A force de se pencher sur tous ces rappeurs captivants que Detroit dégurgite sans arrêt, on en oublierait presque ceux par qui tout a commencé. Or, parmi ceux-là, figure incontestablement Payroll Giovanni. Certains vous diront qu'ils suivent cette scène depuis Blade Icewood, mais en vérité, c'est quand les Doughboyz Cashout ont été parrainés par Jeezy que l'on a commencé vraiment à s'y intéresser. Or, au sein de ce groupe, comme il allait le démontrer avec l'excellent Stack Season, Dior Giovanni Petty surnageait. A tel point qu'il a maintenant rejoint Def Jam, après avoir élargi son public grâce aux deux projets Big Bossin, avec Cardo.
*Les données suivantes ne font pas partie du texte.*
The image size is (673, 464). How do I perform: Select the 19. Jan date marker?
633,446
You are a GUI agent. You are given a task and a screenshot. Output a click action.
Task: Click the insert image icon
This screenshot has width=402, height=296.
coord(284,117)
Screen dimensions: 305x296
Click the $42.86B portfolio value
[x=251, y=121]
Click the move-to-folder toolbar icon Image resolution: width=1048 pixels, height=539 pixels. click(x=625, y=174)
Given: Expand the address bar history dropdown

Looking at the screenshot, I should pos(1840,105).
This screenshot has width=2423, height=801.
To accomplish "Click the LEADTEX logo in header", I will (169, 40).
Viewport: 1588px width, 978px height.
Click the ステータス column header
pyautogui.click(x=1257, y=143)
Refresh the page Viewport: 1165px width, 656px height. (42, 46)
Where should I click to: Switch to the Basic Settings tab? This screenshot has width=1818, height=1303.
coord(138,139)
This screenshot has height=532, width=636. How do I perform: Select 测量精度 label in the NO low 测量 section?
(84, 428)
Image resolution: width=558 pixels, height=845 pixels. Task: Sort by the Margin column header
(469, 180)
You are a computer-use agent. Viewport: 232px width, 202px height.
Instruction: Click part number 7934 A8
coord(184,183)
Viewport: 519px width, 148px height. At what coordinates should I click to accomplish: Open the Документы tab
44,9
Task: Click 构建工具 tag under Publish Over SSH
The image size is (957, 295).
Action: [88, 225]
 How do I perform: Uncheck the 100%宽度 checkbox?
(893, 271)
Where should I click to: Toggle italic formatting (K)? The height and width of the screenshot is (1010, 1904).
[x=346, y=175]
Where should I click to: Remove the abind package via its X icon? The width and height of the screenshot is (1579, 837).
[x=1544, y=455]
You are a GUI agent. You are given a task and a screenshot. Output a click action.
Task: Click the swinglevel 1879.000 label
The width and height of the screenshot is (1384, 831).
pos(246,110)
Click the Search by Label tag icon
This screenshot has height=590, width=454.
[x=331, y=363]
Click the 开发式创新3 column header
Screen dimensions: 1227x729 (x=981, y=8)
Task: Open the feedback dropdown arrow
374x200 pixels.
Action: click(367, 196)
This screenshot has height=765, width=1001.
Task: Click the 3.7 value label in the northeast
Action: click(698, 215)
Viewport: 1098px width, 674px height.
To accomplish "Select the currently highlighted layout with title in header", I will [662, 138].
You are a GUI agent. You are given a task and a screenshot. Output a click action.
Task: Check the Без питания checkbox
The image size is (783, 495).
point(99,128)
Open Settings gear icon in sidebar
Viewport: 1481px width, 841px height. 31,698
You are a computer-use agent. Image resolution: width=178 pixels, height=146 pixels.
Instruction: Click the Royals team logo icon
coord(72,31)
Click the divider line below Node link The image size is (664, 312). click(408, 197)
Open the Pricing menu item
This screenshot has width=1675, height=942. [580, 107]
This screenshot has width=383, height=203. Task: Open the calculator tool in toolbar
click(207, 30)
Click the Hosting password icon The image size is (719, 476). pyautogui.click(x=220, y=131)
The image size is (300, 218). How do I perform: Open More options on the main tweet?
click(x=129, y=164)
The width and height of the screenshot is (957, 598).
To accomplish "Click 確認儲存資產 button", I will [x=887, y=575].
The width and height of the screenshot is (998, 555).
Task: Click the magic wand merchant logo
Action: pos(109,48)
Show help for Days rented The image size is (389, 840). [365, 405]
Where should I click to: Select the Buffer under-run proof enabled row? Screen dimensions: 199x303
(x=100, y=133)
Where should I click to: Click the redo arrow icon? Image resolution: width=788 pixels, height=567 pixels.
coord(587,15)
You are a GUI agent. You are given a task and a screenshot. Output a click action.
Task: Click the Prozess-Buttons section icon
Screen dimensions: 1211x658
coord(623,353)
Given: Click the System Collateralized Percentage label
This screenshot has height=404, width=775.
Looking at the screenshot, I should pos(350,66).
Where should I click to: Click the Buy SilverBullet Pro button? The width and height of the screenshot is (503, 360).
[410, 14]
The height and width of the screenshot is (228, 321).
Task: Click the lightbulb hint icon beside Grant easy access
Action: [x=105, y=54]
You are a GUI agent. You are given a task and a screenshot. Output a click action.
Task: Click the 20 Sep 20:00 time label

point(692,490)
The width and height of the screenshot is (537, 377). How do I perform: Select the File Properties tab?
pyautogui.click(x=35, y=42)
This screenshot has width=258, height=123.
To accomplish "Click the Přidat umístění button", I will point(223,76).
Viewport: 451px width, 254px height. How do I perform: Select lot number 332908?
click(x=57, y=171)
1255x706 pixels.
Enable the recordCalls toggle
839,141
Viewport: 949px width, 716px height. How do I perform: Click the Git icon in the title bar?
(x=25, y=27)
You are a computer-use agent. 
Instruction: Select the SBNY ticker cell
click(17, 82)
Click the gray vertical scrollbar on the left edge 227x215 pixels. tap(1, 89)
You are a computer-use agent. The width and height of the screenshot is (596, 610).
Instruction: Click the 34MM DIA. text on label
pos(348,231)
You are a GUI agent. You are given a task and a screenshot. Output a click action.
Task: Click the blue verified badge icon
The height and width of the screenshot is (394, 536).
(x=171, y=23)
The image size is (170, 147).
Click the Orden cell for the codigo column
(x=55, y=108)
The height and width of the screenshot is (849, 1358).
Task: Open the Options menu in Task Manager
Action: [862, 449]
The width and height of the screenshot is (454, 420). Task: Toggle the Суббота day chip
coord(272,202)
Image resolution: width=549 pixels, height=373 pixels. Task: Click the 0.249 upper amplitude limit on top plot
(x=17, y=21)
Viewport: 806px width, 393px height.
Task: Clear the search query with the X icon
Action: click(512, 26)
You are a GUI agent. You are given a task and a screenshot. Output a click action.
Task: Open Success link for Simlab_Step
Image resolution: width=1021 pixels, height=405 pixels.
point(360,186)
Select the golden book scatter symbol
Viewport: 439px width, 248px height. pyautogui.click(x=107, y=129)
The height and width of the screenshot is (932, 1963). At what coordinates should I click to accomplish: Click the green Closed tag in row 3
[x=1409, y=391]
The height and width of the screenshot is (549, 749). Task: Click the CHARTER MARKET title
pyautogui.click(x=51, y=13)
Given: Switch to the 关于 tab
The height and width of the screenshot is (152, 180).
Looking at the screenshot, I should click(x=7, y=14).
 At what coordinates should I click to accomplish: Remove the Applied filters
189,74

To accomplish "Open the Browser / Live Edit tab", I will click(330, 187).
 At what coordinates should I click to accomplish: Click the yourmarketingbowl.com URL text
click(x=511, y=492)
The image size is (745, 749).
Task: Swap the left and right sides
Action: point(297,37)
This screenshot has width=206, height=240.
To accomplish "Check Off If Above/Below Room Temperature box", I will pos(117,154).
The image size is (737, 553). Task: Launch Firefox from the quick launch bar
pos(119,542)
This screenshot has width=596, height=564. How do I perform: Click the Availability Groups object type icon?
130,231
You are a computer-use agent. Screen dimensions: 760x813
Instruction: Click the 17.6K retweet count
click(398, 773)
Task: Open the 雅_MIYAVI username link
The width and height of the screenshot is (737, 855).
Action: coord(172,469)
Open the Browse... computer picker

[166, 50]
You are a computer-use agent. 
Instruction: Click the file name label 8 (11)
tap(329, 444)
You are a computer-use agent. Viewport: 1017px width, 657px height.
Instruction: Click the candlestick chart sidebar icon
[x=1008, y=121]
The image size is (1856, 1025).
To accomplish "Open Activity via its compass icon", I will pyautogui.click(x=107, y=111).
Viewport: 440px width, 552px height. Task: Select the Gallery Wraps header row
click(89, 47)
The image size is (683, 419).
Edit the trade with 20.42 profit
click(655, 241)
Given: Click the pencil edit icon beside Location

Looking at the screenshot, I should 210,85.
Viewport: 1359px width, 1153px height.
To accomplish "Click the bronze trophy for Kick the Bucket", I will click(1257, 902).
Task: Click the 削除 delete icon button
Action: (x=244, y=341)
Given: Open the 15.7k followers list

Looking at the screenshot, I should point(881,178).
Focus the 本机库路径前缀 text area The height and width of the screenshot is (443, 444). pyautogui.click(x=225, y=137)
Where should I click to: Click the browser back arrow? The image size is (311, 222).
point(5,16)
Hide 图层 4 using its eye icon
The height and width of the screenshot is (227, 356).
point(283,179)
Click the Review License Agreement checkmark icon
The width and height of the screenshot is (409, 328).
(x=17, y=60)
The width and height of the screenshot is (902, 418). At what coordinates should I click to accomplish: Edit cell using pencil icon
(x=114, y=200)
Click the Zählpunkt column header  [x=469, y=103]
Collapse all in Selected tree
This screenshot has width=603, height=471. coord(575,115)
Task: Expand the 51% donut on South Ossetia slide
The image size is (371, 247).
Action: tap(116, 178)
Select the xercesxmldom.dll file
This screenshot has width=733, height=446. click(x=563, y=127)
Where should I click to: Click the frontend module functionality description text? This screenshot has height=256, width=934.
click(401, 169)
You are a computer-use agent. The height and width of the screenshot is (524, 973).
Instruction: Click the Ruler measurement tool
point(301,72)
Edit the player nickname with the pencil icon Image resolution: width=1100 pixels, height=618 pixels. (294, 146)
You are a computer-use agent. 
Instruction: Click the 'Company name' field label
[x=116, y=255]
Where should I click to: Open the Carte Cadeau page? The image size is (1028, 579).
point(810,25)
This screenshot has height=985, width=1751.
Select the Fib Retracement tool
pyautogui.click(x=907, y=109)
Ces collaborations ont accru la notoriété du rappeur. Mais à vrai dire, elles ont été un peu en contre-emploi. Avec leur production plus ensoleillée, elles ont été infidèles au son glacial qui caractérise Payroll Giovanni et sa ville. En début d'année, cependant, January 30th a marqué un retour réussi à la formule originale : celle qui sied au profil de ce rappeur qui, sur le percutant "Rap Shit", prétend qu'il n'a au fond rien à faire du rap, que son truc c'est le crime et la délinquance, et qu'il peut s'enrichir en un instant. Celle, sèche, dure, et nerveuse, qui se consacre au thème de la réussite matérielle, le seul ou presque de ce projet de huit titres.
Chaque morceau décline ce sujet. Sur "Keep Count", par exemple, Payroll Giovanni dit préférer la richesse à la célébrité. Sur "Do What I Do", il est un nabab qui achète des Benz comme d'autres achèteraient des chaussures. Sur "Boss Shit", il se dépeint en parrain du ghetto, détesté par certains de ses proches, mais respecté de ses ennemis. Sur "Still Run The City", le propos est toujours le même, mais appuyé par trois autres rappeurs. Et quand Payroll Giovanni tombe amoureux sur la chanson R&B syndicale, "On Her Own", c'est parce que la femme de ses rêves se montre pleine aux as.
Le seul moment où l'argent passe à l'arrière-plan, c'est sur "Decent", un titre final sans pause ni refrain, où Payroll Giovanni brosse son portrait, celui d'un garçon de la rue, mais doté de valeurs, fidèle aux siens et la conscience tranquille.
Il y a un côté rétro dans la musique tendue et les nappes de synthé que Payroll Giovanni affectionne. Celle-ci a des réminiscences de la période bounce et de l'époque où l'on parlait de rap bling-bling, une définition qui convient parfaitement au sien. Cependant, il n'y a pas une once de passéisme.
Au contraire, tout sonne actuel et pertinent, surtout quand s'y joignent des moments décisifs, tels que le jeu à deux auquel l'intéressé se livre avec Chaz Bling, sur "Do What I Do", ou bien cette litanie de tout ce qu'il cherche à améliorer dans sa vie, sur "Upgrade", ou encore le piano de ce "Rap Shit" décidément si efficace, le morceau le plus lent et le plus posé de ce January 30th, et pourtant le plus mémorable.